A quick glossary for those not wasting their lives on obscure areas of philosophical logic. The semantic paradoxes are things like "This sentence is false" (the Liar sentence) and trickier multi-sentence equivalents that you can't get around with any sort of move about self-referentiality, like an infinite series of sentences where each one attributes falsehood to all the sentences above it in the sequence. The set-theoretic paradoxes have to do with things like the set of sets that aren't members of themselves--if it is a member of itself, it isn't, and if it isn't, it is. Zermello-Frankel is the set theory that gets around it by positing an ordering system of sets where sets can only have sets of lower order be members of them. Tarski has a parallel move in the semantic cases, where there's an infinite hierarchy of artificial languages, where sentences in each language can only refer to languages below them in the hierarchy. Both seem arbitrary--setting up a rule that prevents you from expressing certain bits of information doesn't make them go away. Paraconsistent logics are logical systems where statements of the form (P & Not-P) are OK, unlike classical logic, where anything without exception can be derived from them. Dialetheism is the theory that there are true contradictions, so paraconistent logic models reality better than classical logic. I'm arguing against that, in defense of classical logic, though not on formal solution or trivialization-based grounds, since I don't think any of those solutions work.

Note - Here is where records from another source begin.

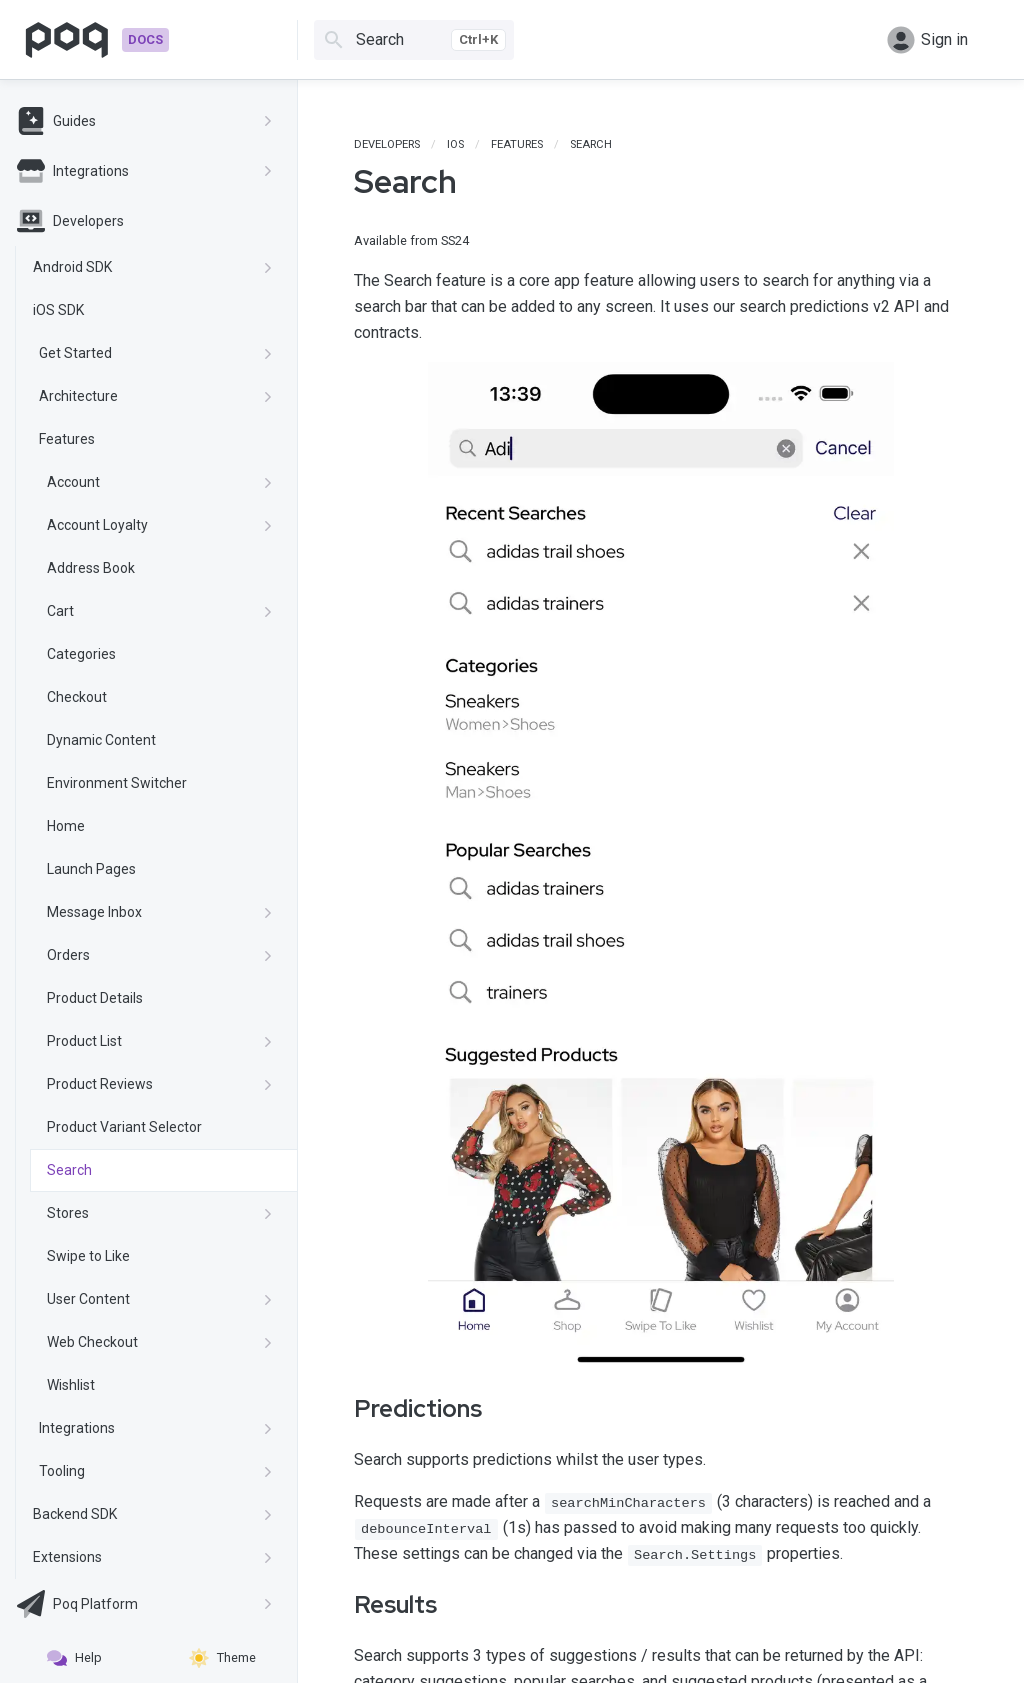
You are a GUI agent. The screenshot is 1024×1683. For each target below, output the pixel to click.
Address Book (91, 568)
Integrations (145, 171)
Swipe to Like (88, 1256)
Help (74, 1658)
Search (69, 1170)
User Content (160, 1299)
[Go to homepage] (96, 40)
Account (160, 482)
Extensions (153, 1557)
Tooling (156, 1471)
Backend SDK (153, 1514)
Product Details (95, 998)
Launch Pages (91, 869)
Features (67, 439)
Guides (145, 121)
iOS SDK (58, 310)
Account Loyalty (160, 525)
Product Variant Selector (124, 1127)
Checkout (77, 697)
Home (66, 826)
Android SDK (153, 267)
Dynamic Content (101, 740)
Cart (160, 611)
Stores (160, 1213)
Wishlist (71, 1385)
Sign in (927, 40)
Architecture (156, 396)
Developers (70, 221)
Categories (81, 654)
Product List (160, 1041)
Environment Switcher (117, 783)
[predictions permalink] (340, 1409)
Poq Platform (145, 1604)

Trivialization (or "explosion") is the logical term for a situation where you can derive anything, like you get from P & Not-P both being true. The problem with using that as an argument against dialetheism is that it assumes the very point being contested, since it's based on the following proof:

1. P & Not-P (assumption for the sake of argument)
2. P (from 1 and the &-elimination rule)
3. P or Q (from 2 and the or-addition rule)
4. Not-P (from 1 and the &-elimination rule)
5. Q (from 3, 4 and disjunctive syllogism, which is the rule that says that given an either-or statement and information that one of the two thing is false, you can derive the conclusion that the other one is true)

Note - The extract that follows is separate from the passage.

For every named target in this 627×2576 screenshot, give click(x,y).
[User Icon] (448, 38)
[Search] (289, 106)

The problem of course is that disjunctive syllogism only works if you assume that something that's false can't also be true, which is precisely the bone of contention between classical and paraconsistent logic.

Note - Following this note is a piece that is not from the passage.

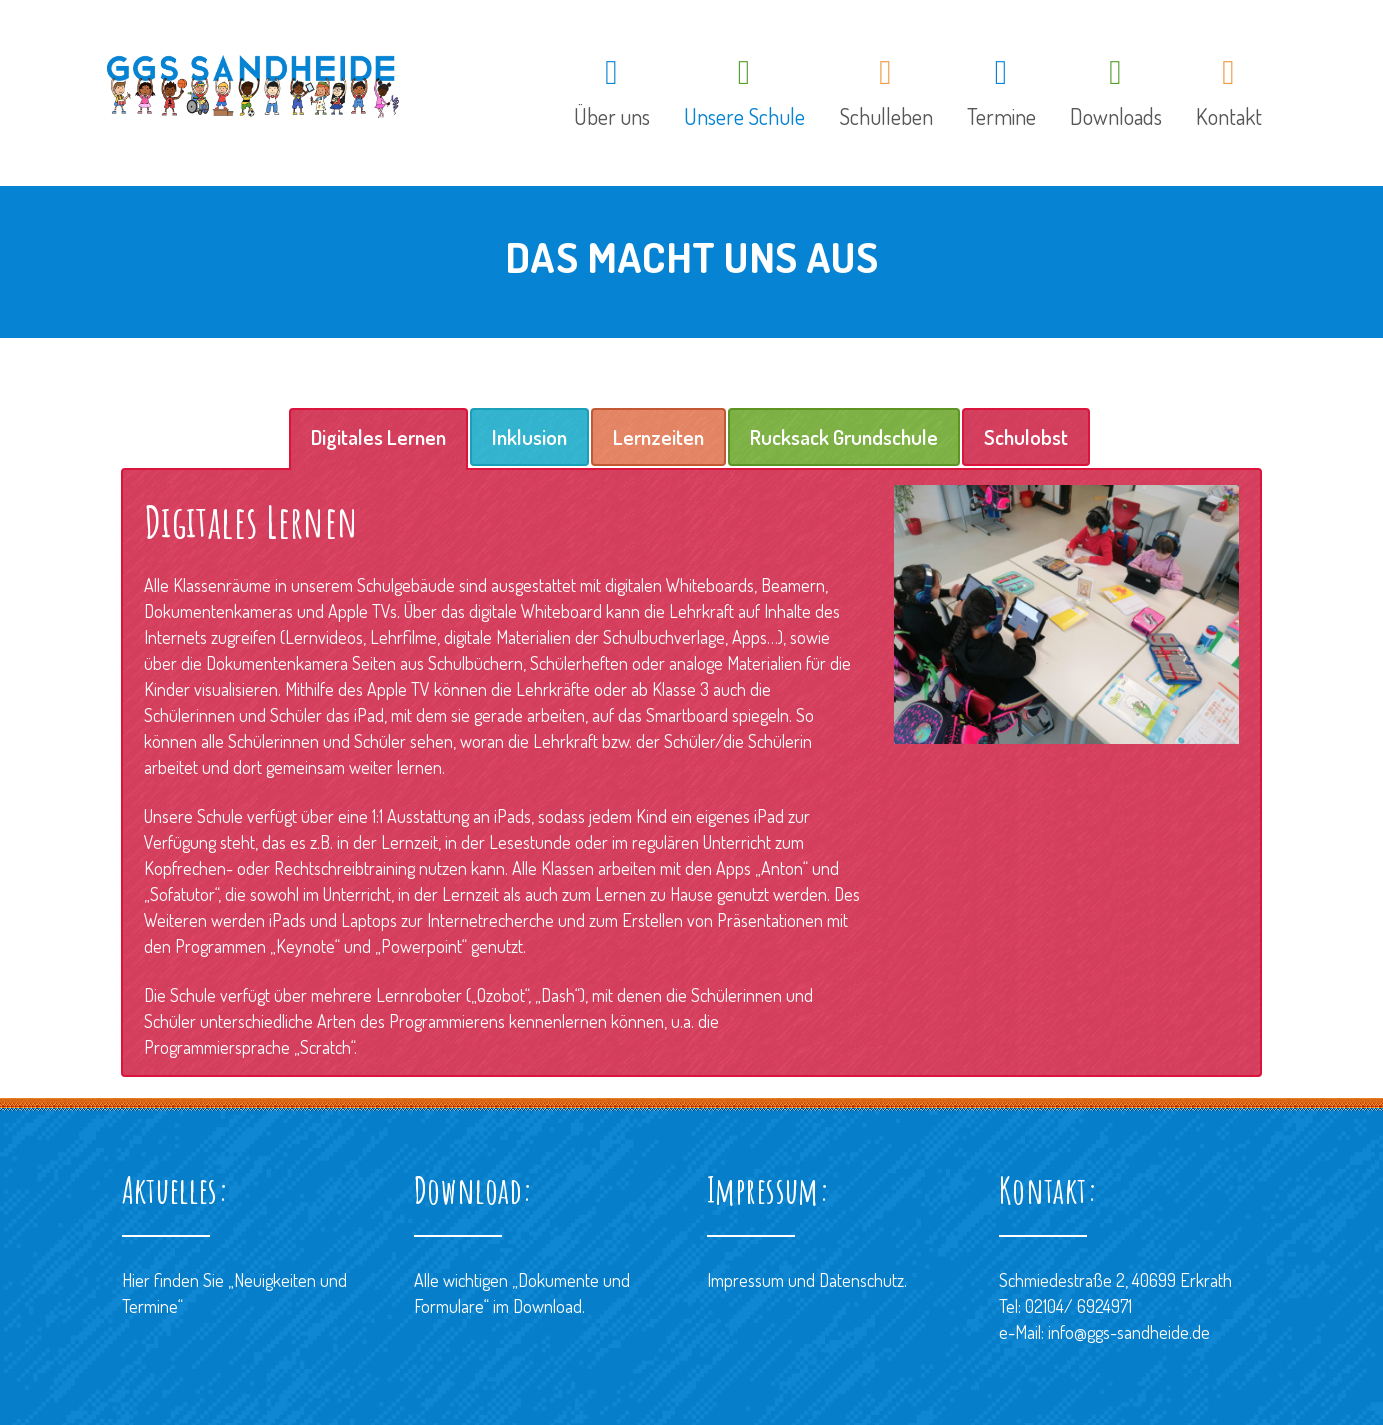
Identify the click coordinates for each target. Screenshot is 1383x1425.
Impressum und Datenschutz (805, 1280)
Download (547, 1306)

Anyway, having gotten that out of the way, here's the final version of the paragraph...

General topic: philosophy of logic, with a focus on dialetheism and
the semantic and set-theoretic paradoxes

The semantic paradoxes, like the Liar and it's multi-sentence equivalents, are the best-known cases of prima facie true contradictions. The set-theoretic paradoxes seem to constitute equally good evidence for dialetheism. An artificial, purely formal solution is much more widely accepted in the set-theoretic than in the semantic case, but this sort of move seems equally arbitrary in either case. Explosion-based arguments against dialetheism are radically question-begging for familiar reasons, and at best demonstrate the existence of too many true contradictions, as opposed to none at all. In fact, this begins to look like an innate structural imbalance in the argument, since any argument either for or against true contradictions must take place either within a logical context that tolerates contradictions or within one that rules them out. A dialetheist can argue for true contradictions without begging the question by generating them within contexts in which they are supposed to be ruled out, but it is hard to see what sort of parallel move within enemy territory would be possible for those on the anti-dialetheist side. Arch-dialetheist Graham Priest also identifies candidates for the status of true contradictions in the philosophy of law (in which citizens can have real, but contradictory, legal rights and obligations) and in the metaphysics of change. Given the scope and rigor of the Priest's case and the unsatisfactory nature of many of the existing attempts to defuse the semantic and set-theoretic paradoxes which provide the best evidence for dialetheism, there should definitely be enough material here for a dissertation-length argument against true contradictions.